“We must not sleepwalk into a police state by stealth” – Letter to Sheryll Murray MP from a constituent

Photo by Marc Pell on Unsplash

Dear Sheryll

The House of Lords is soon to be reading and amending the Police, Crime, Courts and Sentencing Bill. Protest is a fundamental part of our democracy and any measures, however seemingly innocuous, that aim to curb peaceful protest in any way should not be included in any of the laws of a modern free nation.

Any erosion of freedom, no matter how small, goes against what we have fought many wars and sacrificed many soldiers to fight against in the past. Letting our freedoms be eroded by stealth dishonours those past fighters and puts all of us at risk, because what actually constitutes “annoyance and inconvenience?”
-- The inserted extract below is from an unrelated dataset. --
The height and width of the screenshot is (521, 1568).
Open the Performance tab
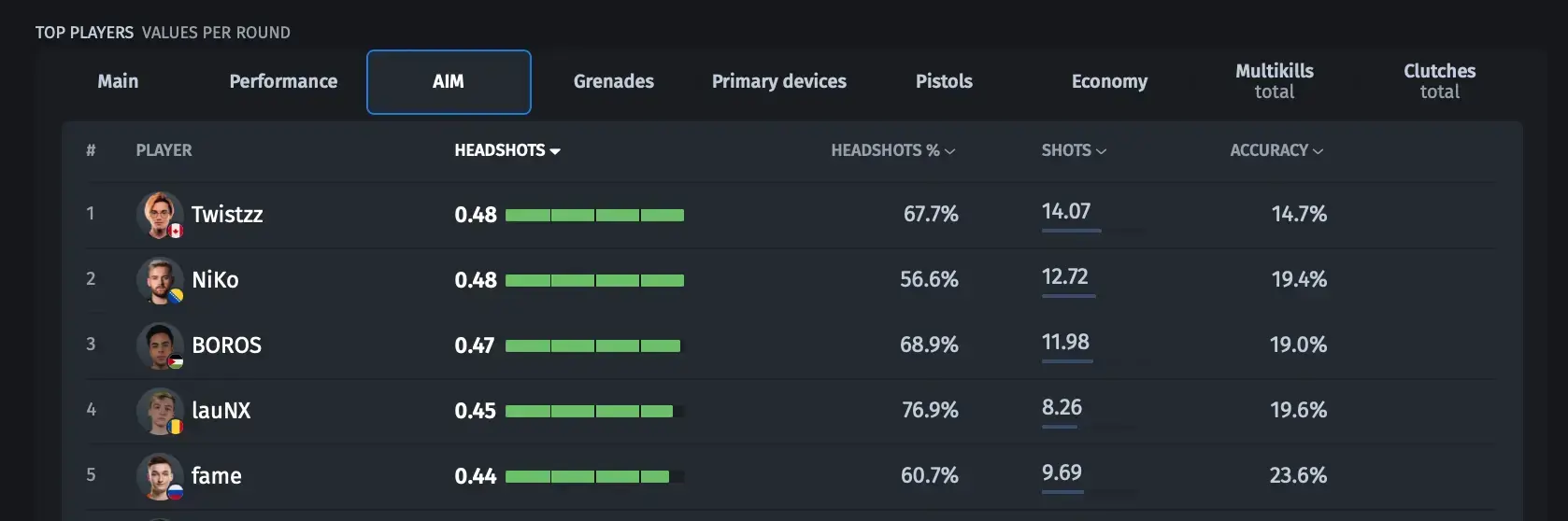click(x=283, y=82)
Protest by women in the past has directly and absolutely correctly led to women getting the vote and female MPs being elected. Without their “annoyance and disruption” in the past then I would probably be writing to a male upper class MP right now instead of to a self-made female one like yourself.

Protest by workers led to health and safety so that now death by preventable accident at work is major news as opposed to an everyday hazard. 

We must not sleepwalk into a police state by stealth and I ask you to accept it the Lords’ amendment of the protest segment of the bill when it returns to the commons. 

I do not agree with every protestor out there. I abhor the EDL for their views, and I both dislike and pity anti-vaccine protestors in equal measure for their misguided world vision. But I would fight to my last breath to give them all the right to peacefully protest no matter how much I disagree with them or however much it “inconveniences or annoys” me because that is how democracy should work.

It should not be up to the Home Secretary or the police to decide who can or cannot exercise their fundamental right to challenge those with power. 

I await your response and hope that you vote with conscience and with common sense instead of along party lines when the vote comes to the house.